You've probably seen hundreds, if not thousands, of comic strips in your lifetime, and you might have even drawn a few yourself. But the best way to make your own comic strips today is to use digital tools for some or all of the process.
In this article, I'll go over a quick way to create comic strip layouts using templates or from scratch, then show you how to create a whole comic strip online, with speech bubbles, titles, and watermarks included. Let's get started:
- Common comic strip templates
- How to make a comic strip layout
- How to add drawings and images
- How to create speech bubbles, titles, and signatures
1. Common Comic Strip Templates
The first thing you need to know when preparing your comic strip is the dimensions of the strip as a whole. The most common formats for comic strips are the 4-panel daily strip, the half-page, the single-panel, and the 16:9 web comic. I've prepared a template for each format – just click "Make It" under the template you want to use, and arrange your comic strip in the Kapwing Studio.
13:4 Daily Strip:
There's no official standardized comic strip aspect ratio, but the 13:4 4-panel daily strip is as close as it gets. In the template, the four panels are equally spaced, but you can move or remove the dividers however you want.
For longer-form comic strips, the half-page format is a classic. The 7:5 aspect ratio should remain the same, but you can add, remove, and remove the template's panels to fit your own comic however you want.
These are common in magazines like The New Yorker as well as smaller sections in daily comics.

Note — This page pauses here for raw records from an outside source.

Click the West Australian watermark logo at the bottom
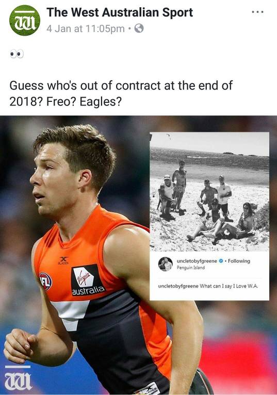Viewport: 277px width, 395px height. (x=18, y=378)
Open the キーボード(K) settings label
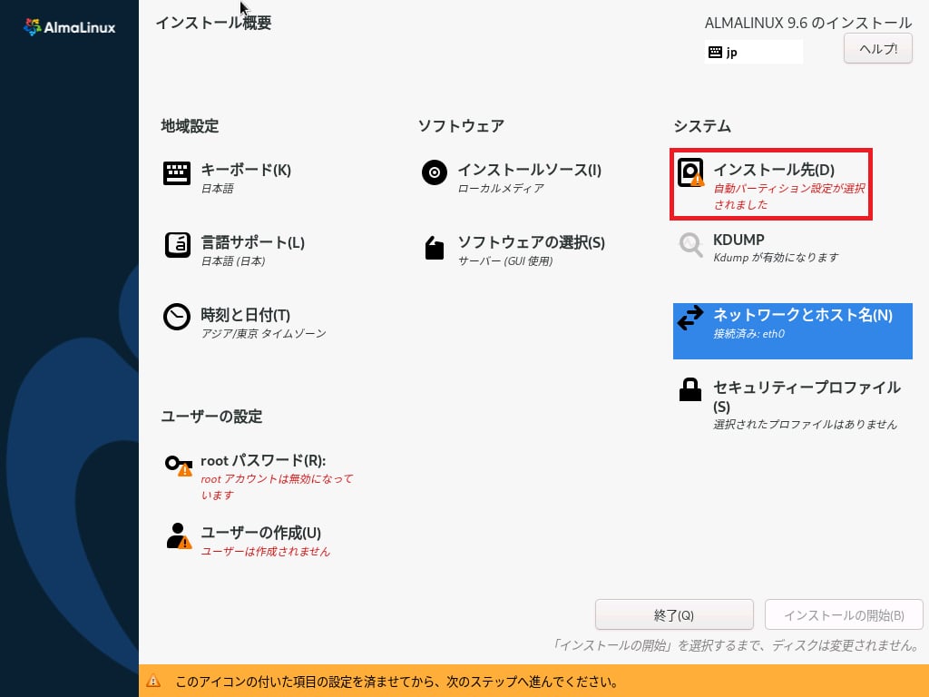The width and height of the screenshot is (929, 697). pos(246,170)
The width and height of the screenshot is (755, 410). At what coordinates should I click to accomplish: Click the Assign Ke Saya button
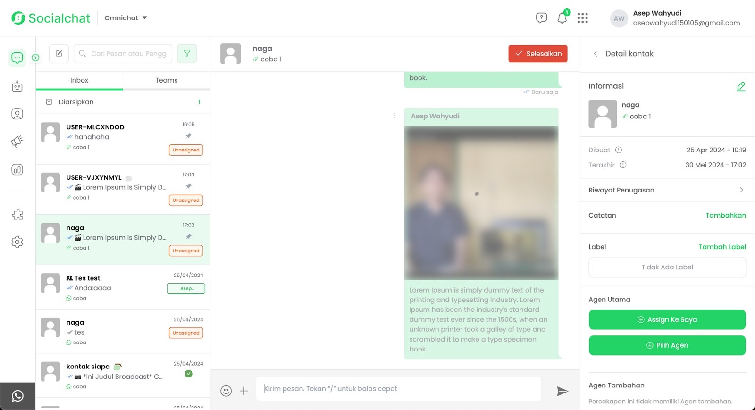[667, 320]
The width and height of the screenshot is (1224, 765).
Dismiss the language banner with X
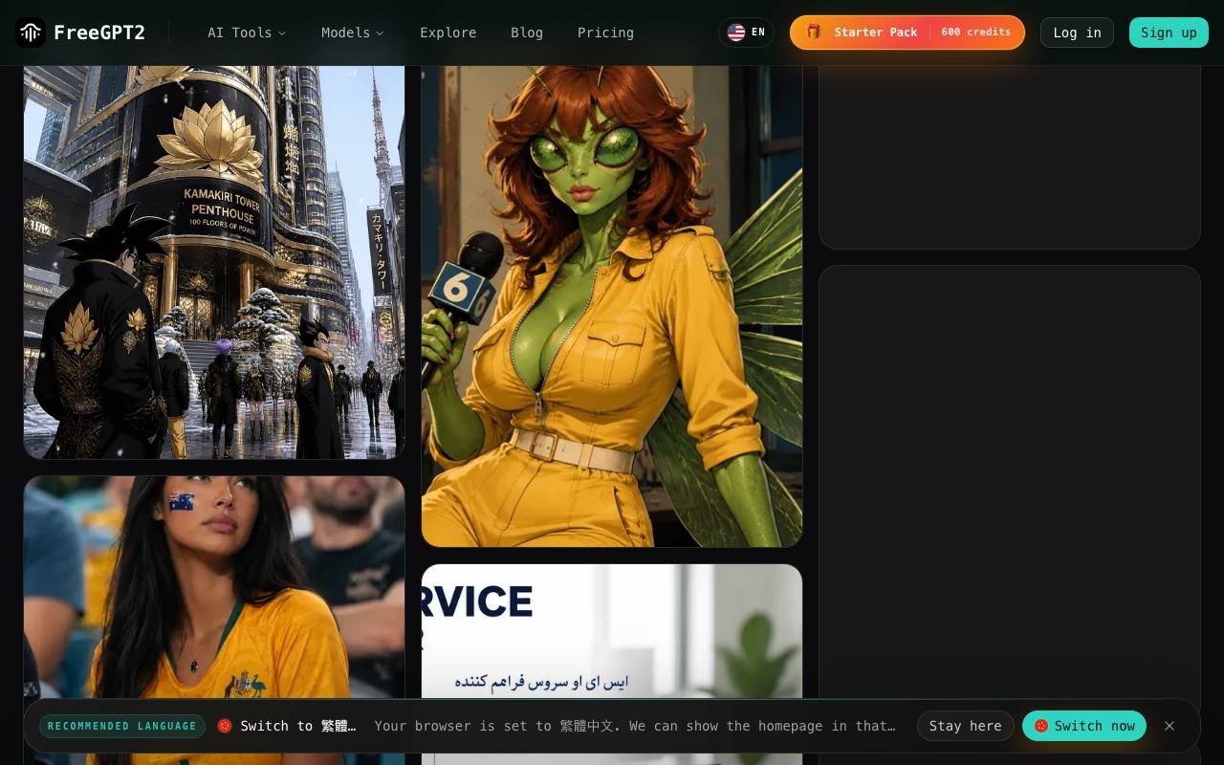point(1169,726)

They feature just one scene, either with dialogue in speech bubbles or a single caption underneath the frame.
16:9 2-Panel Webcomic:
Most of the comics we see these days are probably online, rather than in the newspaper. A lot of these comic strips are formatted with a 16:9 aspect ratio for social media sites like Twitter or Facebook, and it's common to see them with just 2 panels.
2. How to Make a Comic Strip Layout
Once you've selected the dimensions for your comic strip, you still have to create the layout you want for your panels. Some comic strips use evenly spaced panels, but usually some panels will be larger than others, depending on what you want to do with your comic.
If you selected a template, then you'll see the blank comic strip layout in the Kapwing Studio. Here, you can move the panel dividers wherever you want, delete them, or create new dividers by selecting the line shape in the Elements menu.
If you'd prefer to start from scratch, head to Kapwing.com in your browser and click Start Editing to enter the Kapwing Studio. Here, you can begin your comic strip layout by selecting Elements in the upper toolbar and using bordered rectangles and lines to format your strip however you want. For circular panels, you can either use a circle element, or slide the Corners slider on a rectangle all the way to the right.
3. How to Add Drawings and Images
To put your actual comic strip together, you'll need to use either drawings or images. In the Studio, there are a few ways to go about adding them to your canvas. If you're an inexperienced comic artist, try assembling your strip using clipart-style graphics and Bitmoji characters, either uploading them from your computer or phone, or using the Images tool in the Studio to search the web for anything you need.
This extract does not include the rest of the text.